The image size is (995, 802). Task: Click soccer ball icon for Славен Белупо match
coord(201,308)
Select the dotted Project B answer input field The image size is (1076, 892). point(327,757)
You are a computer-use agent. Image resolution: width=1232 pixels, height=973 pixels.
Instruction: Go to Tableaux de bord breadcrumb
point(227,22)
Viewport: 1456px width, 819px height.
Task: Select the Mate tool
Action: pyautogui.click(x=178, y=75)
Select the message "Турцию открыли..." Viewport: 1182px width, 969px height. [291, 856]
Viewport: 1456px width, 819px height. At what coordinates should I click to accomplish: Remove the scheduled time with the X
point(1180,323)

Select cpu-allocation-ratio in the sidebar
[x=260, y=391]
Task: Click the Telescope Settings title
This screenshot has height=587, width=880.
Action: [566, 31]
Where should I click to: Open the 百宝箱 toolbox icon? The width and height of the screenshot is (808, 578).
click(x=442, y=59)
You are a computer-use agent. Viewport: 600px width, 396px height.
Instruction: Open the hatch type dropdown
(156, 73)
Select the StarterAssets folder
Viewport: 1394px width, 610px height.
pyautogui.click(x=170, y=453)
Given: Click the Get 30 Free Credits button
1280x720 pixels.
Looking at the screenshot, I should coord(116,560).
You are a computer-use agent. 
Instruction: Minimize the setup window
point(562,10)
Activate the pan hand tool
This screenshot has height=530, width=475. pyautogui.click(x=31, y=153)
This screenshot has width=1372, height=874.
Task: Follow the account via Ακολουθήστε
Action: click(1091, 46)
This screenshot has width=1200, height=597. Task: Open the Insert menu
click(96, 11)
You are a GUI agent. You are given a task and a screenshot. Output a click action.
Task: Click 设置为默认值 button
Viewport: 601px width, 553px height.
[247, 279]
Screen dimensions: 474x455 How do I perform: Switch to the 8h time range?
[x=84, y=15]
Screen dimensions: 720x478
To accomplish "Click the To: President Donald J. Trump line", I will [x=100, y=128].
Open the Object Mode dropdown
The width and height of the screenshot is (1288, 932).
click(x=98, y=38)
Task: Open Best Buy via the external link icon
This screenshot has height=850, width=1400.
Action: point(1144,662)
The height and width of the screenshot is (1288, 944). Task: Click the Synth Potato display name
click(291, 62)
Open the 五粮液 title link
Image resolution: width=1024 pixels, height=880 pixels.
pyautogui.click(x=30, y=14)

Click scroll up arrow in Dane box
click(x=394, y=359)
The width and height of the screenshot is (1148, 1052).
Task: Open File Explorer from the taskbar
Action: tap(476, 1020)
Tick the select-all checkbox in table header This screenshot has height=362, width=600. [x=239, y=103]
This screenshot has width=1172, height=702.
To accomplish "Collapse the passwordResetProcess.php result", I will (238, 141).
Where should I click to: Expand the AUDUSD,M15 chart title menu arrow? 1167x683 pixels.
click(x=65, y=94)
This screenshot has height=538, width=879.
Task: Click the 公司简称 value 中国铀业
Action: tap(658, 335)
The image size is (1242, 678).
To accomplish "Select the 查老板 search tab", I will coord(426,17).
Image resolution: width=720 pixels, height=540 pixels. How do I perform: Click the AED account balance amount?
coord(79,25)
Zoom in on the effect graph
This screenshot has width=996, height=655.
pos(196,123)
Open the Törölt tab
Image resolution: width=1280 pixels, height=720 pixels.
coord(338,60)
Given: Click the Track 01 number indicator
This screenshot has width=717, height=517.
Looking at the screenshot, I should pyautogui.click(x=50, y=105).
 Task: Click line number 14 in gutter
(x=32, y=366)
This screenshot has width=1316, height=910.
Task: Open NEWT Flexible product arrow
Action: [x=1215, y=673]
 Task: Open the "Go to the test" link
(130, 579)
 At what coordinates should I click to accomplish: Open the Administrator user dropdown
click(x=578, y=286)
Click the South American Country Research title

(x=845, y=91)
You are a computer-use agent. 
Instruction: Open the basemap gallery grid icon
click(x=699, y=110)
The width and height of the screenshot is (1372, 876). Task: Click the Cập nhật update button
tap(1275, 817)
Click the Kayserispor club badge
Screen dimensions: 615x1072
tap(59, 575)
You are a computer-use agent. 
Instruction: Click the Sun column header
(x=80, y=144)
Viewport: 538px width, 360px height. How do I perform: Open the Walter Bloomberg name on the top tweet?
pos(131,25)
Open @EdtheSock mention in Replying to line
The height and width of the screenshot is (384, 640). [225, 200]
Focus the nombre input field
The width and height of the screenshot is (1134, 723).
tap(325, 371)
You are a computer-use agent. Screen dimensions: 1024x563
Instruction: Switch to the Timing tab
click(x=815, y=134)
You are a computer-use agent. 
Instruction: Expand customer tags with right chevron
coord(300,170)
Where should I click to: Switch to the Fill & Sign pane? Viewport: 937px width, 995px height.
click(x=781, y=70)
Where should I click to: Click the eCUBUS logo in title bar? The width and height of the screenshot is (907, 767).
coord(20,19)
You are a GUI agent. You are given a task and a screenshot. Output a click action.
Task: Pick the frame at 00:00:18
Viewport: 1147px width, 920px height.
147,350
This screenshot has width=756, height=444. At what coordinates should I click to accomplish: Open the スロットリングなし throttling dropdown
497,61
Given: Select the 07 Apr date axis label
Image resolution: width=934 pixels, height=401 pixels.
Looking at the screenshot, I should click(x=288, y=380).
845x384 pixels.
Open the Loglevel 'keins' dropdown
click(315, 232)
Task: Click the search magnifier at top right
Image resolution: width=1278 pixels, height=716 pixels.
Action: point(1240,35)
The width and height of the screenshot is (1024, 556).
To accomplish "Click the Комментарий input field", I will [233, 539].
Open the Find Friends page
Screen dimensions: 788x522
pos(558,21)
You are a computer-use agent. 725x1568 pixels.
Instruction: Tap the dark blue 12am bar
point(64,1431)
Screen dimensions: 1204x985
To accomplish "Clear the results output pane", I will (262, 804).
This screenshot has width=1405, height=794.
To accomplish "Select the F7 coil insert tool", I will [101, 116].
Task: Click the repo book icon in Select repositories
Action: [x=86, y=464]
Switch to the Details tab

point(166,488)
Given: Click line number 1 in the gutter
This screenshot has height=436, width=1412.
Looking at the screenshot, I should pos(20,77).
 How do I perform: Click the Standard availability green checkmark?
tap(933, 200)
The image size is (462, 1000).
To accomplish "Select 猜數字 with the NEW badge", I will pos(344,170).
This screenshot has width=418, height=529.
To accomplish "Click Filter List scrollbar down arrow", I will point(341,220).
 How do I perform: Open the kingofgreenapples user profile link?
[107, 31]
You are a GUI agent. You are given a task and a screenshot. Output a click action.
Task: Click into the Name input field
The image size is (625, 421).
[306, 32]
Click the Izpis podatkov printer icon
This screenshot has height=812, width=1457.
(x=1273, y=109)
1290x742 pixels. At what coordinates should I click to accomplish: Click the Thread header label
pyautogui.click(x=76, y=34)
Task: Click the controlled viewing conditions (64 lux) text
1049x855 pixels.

Exercise:
Repeat each of the entries above precisely as given.

Result:
The image size is (995, 802). Task: Click soccer ball icon for Славен Белупо match
coord(201,308)
Select the dotted Project B answer input field The image size is (1076, 892). point(327,757)
You are a computer-use agent. Image resolution: width=1232 pixels, height=973 pixels.
Instruction: Go to Tableaux de bord breadcrumb
point(227,22)
Viewport: 1456px width, 819px height.
Task: Select the Mate tool
Action: pyautogui.click(x=178, y=75)
Select the message "Турцию открыли..." Viewport: 1182px width, 969px height. [291, 856]
Viewport: 1456px width, 819px height. At what coordinates should I click to accomplish: Remove the scheduled time with the X
point(1180,323)

Select cpu-allocation-ratio in the sidebar
[x=260, y=391]
Task: Click the Telescope Settings title
This screenshot has height=587, width=880.
Action: [566, 31]
Where should I click to: Open the 百宝箱 toolbox icon? The width and height of the screenshot is (808, 578).
click(x=442, y=59)
You are a computer-use agent. Viewport: 600px width, 396px height.
Instruction: Open the hatch type dropdown
(156, 73)
Select the StarterAssets folder
Viewport: 1394px width, 610px height.
pyautogui.click(x=170, y=453)
Given: Click the Get 30 Free Credits button
1280x720 pixels.
Looking at the screenshot, I should coord(116,560).
You are a computer-use agent. 
Instruction: Minimize the setup window
point(562,10)
Activate the pan hand tool
This screenshot has height=530, width=475. pyautogui.click(x=31, y=153)
This screenshot has width=1372, height=874.
Task: Follow the account via Ακολουθήστε
Action: click(1091, 46)
This screenshot has width=1200, height=597. Task: Open the Insert menu
click(96, 11)
You are a GUI agent. You are given a task and a screenshot. Output a click action.
Task: Click 设置为默认值 button
Viewport: 601px width, 553px height.
[247, 279]
Screen dimensions: 474x455 How do I perform: Switch to the 8h time range?
[x=84, y=15]
Screen dimensions: 720x478
To accomplish "Click the To: President Donald J. Trump line", I will [x=100, y=128].
Open the Object Mode dropdown
The width and height of the screenshot is (1288, 932).
click(x=98, y=38)
Task: Open Best Buy via the external link icon
This screenshot has height=850, width=1400.
Action: point(1144,662)
The height and width of the screenshot is (1288, 944). Task: Click the Synth Potato display name
click(291, 62)
Open the 五粮液 title link
Image resolution: width=1024 pixels, height=880 pixels.
pyautogui.click(x=30, y=14)

Click scroll up arrow in Dane box
click(x=394, y=359)
The width and height of the screenshot is (1148, 1052).
Task: Open File Explorer from the taskbar
Action: tap(476, 1020)
Tick the select-all checkbox in table header This screenshot has height=362, width=600. [x=239, y=103]
This screenshot has width=1172, height=702.
To accomplish "Collapse the passwordResetProcess.php result", I will (238, 141).
Where should I click to: Expand the AUDUSD,M15 chart title menu arrow? 1167x683 pixels.
click(x=65, y=94)
This screenshot has height=538, width=879.
Task: Click the 公司简称 value 中国铀业
Action: tap(658, 335)
The image size is (1242, 678).
To accomplish "Select the 查老板 search tab", I will coord(426,17).
Image resolution: width=720 pixels, height=540 pixels. How do I perform: Click the AED account balance amount?
coord(79,25)
Zoom in on the effect graph
This screenshot has width=996, height=655.
pos(196,123)
Open the Törölt tab
Image resolution: width=1280 pixels, height=720 pixels.
coord(338,60)
Given: Click the Track 01 number indicator
This screenshot has width=717, height=517.
Looking at the screenshot, I should pyautogui.click(x=50, y=105).
 Task: Click line number 14 in gutter
(x=32, y=366)
This screenshot has width=1316, height=910.
Task: Open NEWT Flexible product arrow
Action: [x=1215, y=673]
 Task: Open the "Go to the test" link
(130, 579)
 At what coordinates should I click to accomplish: Open the Administrator user dropdown
click(x=578, y=286)
Click the South American Country Research title

(x=845, y=91)
You are a computer-use agent. 
Instruction: Open the basemap gallery grid icon
click(x=699, y=110)
The width and height of the screenshot is (1372, 876). Task: Click the Cập nhật update button
tap(1275, 817)
Click the Kayserispor club badge
Screen dimensions: 615x1072
tap(59, 575)
You are a computer-use agent. 
Instruction: Click the Sun column header
(x=80, y=144)
Viewport: 538px width, 360px height. How do I perform: Open the Walter Bloomberg name on the top tweet?
pos(131,25)
Open @EdtheSock mention in Replying to line
The height and width of the screenshot is (384, 640). [225, 200]
Focus the nombre input field
The width and height of the screenshot is (1134, 723).
tap(325, 371)
You are a computer-use agent. Screen dimensions: 1024x563
Instruction: Switch to the Timing tab
click(x=815, y=134)
You are a computer-use agent. 
Instruction: Expand customer tags with right chevron
coord(300,170)
Where should I click to: Switch to the Fill & Sign pane? Viewport: 937px width, 995px height.
click(x=781, y=70)
Where should I click to: Click the eCUBUS logo in title bar? The width and height of the screenshot is (907, 767).
coord(20,19)
You are a GUI agent. You are given a task and a screenshot. Output a click action.
Task: Pick the frame at 00:00:18
Viewport: 1147px width, 920px height.
147,350
This screenshot has width=756, height=444. At what coordinates should I click to accomplish: Open the スロットリングなし throttling dropdown
497,61
Given: Select the 07 Apr date axis label
Image resolution: width=934 pixels, height=401 pixels.
Looking at the screenshot, I should click(x=288, y=380).
845x384 pixels.
Open the Loglevel 'keins' dropdown
click(315, 232)
Task: Click the search magnifier at top right
Image resolution: width=1278 pixels, height=716 pixels.
Action: point(1240,35)
The width and height of the screenshot is (1024, 556).
To accomplish "Click the Комментарий input field", I will [233, 539].
Open the Find Friends page
Screen dimensions: 788x522
pos(558,21)
You are a computer-use agent. 725x1568 pixels.
Instruction: Tap the dark blue 12am bar
point(64,1431)
Screen dimensions: 1204x985
To accomplish "Clear the results output pane", I will (262, 804).
This screenshot has width=1405, height=794.
To accomplish "Select the F7 coil insert tool", I will [101, 116].
Task: Click the repo book icon in Select repositories
Action: [x=86, y=464]
Switch to the Details tab

point(166,488)
Given: Click line number 1 in the gutter
This screenshot has height=436, width=1412.
Looking at the screenshot, I should pos(20,77).
 How do I perform: Click the Standard availability green checkmark?
tap(933, 200)
The image size is (462, 1000).
To accomplish "Select 猜數字 with the NEW badge", I will pos(344,170).
This screenshot has width=418, height=529.
To accomplish "Click Filter List scrollbar down arrow", I will point(341,220).
 How do I perform: Open the kingofgreenapples user profile link?
[107, 31]
You are a GUI agent. You are given a task and a screenshot. Output a click action.
Task: Click into the Name input field
The image size is (625, 421).
[306, 32]
Click the Izpis podatkov printer icon
This screenshot has height=812, width=1457.
(x=1273, y=109)
1290x742 pixels. At what coordinates should I click to accomplish: Click the Thread header label
pyautogui.click(x=76, y=34)
Task: Click the controlled viewing conditions (64 lux) text
1049x855 pixels.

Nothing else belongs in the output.